Originally posted by ChopperCharles Similar how? Pentax ups the ISO one notch to create a noisier image. Nikon actually changes the exposure settings. For Pentax, it means you can never take a shot at ISO100. Nikon doesn't affect ISO, aperture/shutter speed is modified, so you can still shoot ISO100. What's more, you can tell the Nikon exactly how strong you want the effect, where the Pentax has only one setting.
I'm not getting how those are similar at all.
Charles.
Well, if you read the review - and a lot of evidence offered in other expert analyses, Nikon essentially ignores reporting to the user that the manipulation is taking place, and reports the set ISO even though that has been altered. This is why Nikon users complain that ADL is causing greater noise in the shadows. The honest answer is that the ISO has been shifted (hence more noise). If you read the DPreview analysis of the 7000 vs. the K5 (same sensor), it is clear that Nikon is making the shift automatically (not reporting to the user and not telling the user it is shifting the ISO), and so Nikon matches nearly exactly what the Pentax user is doing by turning on Highlight Correction. DPreview also correctly states that Highlight Correction makes the change to RAW and JPEGs, shadow correction is strictly a post-process (JPEG) function.

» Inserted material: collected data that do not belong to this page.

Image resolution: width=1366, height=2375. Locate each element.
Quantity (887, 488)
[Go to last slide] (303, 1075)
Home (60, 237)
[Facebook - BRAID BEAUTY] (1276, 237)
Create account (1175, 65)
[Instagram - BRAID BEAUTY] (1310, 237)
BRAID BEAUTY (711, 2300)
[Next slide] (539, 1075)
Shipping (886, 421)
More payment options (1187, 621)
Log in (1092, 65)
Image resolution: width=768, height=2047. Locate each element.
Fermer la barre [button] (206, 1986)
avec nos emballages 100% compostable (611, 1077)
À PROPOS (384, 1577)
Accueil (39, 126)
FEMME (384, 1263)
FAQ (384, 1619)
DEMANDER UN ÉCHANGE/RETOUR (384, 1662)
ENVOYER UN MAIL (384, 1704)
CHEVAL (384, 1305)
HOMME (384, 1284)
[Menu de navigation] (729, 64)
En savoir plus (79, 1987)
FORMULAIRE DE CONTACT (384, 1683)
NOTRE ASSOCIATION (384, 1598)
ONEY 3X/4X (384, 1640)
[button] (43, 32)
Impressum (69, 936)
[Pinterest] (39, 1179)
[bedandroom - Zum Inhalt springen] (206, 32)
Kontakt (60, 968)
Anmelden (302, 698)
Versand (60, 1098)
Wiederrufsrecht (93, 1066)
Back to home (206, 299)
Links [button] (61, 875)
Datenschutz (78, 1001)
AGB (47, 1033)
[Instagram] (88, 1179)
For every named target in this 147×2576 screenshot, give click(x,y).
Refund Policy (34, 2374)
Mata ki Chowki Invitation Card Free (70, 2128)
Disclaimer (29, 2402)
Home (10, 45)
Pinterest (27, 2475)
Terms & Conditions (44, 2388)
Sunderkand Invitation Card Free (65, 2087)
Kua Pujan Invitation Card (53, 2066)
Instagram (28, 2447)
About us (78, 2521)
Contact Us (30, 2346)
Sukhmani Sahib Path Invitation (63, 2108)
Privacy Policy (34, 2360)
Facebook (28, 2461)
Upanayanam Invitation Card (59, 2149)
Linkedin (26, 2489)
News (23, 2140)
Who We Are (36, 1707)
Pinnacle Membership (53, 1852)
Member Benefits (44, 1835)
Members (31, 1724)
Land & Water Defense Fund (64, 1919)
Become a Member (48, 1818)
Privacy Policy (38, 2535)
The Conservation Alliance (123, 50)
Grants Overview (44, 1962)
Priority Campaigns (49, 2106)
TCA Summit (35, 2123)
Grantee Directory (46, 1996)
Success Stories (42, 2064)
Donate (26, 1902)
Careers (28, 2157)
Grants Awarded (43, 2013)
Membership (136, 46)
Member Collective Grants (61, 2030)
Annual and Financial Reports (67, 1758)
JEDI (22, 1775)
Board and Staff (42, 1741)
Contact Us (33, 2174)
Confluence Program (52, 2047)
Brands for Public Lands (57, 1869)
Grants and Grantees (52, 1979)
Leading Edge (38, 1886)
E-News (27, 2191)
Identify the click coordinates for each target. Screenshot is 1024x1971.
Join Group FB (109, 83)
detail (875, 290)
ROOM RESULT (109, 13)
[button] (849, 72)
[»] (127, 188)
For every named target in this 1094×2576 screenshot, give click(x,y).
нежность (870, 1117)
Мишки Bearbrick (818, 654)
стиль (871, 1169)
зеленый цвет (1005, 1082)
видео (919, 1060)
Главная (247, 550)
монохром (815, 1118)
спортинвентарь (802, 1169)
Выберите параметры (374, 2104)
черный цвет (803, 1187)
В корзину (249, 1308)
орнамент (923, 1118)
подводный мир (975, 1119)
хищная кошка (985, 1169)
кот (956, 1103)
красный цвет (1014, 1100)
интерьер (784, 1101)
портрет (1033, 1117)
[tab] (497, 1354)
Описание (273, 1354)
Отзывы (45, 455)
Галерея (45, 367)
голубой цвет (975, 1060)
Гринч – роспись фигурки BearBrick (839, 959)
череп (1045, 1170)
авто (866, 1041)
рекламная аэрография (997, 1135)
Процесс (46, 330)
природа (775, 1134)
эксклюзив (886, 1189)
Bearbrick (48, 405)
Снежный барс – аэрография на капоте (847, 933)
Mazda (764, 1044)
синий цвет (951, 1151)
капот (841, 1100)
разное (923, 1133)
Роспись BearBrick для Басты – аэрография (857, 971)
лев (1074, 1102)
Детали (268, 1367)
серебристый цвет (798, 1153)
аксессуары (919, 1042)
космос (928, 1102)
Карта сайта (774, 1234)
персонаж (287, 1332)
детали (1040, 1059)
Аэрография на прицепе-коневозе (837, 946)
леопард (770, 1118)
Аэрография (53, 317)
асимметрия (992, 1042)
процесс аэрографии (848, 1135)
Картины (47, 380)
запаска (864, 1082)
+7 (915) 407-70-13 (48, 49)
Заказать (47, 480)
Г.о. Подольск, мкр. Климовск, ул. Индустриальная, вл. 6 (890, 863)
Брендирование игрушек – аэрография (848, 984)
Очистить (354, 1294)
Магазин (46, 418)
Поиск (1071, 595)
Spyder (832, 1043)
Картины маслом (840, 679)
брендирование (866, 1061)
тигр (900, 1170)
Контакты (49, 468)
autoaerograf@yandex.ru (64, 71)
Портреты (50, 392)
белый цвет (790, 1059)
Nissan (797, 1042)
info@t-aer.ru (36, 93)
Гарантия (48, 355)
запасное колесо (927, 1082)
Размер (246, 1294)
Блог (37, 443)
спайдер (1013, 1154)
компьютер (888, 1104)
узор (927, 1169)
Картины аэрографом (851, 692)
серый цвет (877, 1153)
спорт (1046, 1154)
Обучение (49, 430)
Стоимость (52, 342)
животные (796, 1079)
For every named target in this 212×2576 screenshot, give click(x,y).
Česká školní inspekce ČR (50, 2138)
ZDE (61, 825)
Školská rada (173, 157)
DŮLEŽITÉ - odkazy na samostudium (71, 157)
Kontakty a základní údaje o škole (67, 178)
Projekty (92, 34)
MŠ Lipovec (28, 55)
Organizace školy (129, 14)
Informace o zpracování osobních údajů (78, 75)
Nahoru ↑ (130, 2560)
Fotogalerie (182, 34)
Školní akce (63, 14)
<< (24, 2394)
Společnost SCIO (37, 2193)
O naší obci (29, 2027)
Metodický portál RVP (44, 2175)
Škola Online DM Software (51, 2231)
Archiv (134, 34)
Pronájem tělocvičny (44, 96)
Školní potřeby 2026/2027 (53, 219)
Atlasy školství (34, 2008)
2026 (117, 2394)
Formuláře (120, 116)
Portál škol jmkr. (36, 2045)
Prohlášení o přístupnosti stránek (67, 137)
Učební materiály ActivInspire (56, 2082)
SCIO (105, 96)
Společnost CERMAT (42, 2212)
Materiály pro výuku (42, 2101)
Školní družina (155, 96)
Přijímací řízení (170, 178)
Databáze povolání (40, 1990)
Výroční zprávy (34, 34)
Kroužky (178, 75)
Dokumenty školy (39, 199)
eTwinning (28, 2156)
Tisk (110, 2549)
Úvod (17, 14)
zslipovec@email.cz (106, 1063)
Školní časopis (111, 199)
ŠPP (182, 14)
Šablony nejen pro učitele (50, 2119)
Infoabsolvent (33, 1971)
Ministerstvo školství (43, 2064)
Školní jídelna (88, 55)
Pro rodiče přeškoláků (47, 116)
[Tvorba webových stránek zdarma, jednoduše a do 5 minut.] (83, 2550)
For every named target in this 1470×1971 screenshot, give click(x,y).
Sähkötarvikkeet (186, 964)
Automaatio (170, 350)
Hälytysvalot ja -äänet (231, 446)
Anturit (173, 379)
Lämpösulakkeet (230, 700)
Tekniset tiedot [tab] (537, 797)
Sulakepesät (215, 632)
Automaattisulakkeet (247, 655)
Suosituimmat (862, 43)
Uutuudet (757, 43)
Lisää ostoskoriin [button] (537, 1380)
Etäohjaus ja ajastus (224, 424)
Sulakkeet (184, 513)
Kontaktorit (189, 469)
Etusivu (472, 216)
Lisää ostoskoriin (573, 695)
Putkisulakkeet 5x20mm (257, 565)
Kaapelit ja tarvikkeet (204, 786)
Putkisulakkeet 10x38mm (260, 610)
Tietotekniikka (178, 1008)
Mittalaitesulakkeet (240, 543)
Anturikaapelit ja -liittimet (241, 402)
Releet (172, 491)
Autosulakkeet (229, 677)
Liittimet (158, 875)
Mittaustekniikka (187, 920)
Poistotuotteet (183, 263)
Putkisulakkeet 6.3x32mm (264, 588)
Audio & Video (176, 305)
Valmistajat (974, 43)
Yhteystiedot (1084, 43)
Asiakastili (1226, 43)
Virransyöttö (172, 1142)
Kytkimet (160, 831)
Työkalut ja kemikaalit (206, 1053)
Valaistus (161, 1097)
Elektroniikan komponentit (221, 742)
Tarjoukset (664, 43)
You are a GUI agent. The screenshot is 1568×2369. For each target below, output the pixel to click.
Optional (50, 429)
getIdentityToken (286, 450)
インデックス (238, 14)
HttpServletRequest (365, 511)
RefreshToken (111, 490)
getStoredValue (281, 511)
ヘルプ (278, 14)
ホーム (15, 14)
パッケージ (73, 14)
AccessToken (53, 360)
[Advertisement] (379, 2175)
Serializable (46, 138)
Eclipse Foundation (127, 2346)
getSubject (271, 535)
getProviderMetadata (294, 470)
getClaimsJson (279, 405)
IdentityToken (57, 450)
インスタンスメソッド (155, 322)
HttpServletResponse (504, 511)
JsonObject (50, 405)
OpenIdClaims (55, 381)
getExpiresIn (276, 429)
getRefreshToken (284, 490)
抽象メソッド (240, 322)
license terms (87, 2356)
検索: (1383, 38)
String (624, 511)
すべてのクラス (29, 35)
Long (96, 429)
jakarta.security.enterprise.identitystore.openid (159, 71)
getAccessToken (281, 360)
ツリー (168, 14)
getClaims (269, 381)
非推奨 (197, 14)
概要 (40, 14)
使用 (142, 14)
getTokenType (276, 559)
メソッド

Maybe this analogy will help. Arizona has no Daylight Savings Time. Utah has Daylight Savings Time. In the summer, the sun comes up at the virtually the same time just across the border, but the clocks are set differently. You can say that the sun goes down later in Utah, but that's due only to the fact that the clock has been artificially shifted. So, Utah and the rest of the country is kind of like Nikon, and Arizona is kind of like Pentax. And Sony RAW sensors are capable of accepting only a finite dynamic range of light. The only way to avoid blow-outs in a scene that extends beyond the sensor DR limit is to underexpose (i.e. change the clock).
What is difficult to comprehend here? RAW is what comes off the sensor. Nikon alters the directions to the converter while Pentax gives the user the option to do so. The result is virtually identical. What is not clear here?